> [Exercise description]: The answer should be an exact copy of the lines from the line with "Open options menu" through the last line of the entries, and no other lines.

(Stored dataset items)
------------------------------------------------------------------------
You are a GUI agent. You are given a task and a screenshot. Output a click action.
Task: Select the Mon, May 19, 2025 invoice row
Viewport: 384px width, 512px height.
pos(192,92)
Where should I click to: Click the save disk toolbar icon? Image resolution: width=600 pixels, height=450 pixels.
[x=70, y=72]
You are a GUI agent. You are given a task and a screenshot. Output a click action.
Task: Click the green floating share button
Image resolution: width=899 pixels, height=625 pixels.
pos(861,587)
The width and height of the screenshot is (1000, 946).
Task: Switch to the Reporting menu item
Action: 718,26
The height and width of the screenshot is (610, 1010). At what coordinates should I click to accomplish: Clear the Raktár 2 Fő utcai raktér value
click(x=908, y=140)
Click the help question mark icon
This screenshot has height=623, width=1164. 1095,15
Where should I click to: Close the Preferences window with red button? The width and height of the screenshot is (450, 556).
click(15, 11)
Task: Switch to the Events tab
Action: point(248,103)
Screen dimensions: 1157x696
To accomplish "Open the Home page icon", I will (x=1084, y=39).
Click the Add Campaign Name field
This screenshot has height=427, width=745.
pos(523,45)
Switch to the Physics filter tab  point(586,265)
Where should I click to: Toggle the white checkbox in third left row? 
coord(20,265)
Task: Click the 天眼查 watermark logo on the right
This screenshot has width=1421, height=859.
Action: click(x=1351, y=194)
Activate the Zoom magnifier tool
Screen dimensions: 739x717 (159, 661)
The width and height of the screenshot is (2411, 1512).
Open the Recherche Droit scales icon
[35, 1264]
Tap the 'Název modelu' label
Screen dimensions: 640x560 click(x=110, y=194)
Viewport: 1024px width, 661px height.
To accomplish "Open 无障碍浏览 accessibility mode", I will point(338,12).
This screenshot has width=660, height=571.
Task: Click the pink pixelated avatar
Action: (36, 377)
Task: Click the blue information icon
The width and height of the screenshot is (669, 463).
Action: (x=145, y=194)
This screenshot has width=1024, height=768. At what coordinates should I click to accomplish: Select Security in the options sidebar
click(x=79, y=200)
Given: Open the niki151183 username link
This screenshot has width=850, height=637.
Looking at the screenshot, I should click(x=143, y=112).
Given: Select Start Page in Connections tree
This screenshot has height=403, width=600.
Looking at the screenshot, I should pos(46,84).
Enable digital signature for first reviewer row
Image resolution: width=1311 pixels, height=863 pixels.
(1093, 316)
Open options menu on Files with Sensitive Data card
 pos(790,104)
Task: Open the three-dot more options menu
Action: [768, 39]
------------------------------------------------------------------------
> [The answer]:
Open options menu on Files with Sensitive Data card
 pos(790,104)
Task: Open the three-dot more options menu
Action: [768, 39]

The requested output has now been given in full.